WHAT THE TASK ASKS: Copy out each line of the records below word for word, with nothing added or changed.

>> Begin

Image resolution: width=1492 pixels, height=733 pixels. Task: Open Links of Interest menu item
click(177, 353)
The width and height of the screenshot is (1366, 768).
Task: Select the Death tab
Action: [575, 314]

>> End

EXERCISE ANSWER:
Image resolution: width=1492 pixels, height=733 pixels. Task: Open Links of Interest menu item
click(177, 353)
The width and height of the screenshot is (1366, 768).
Task: Select the Death tab
Action: [575, 314]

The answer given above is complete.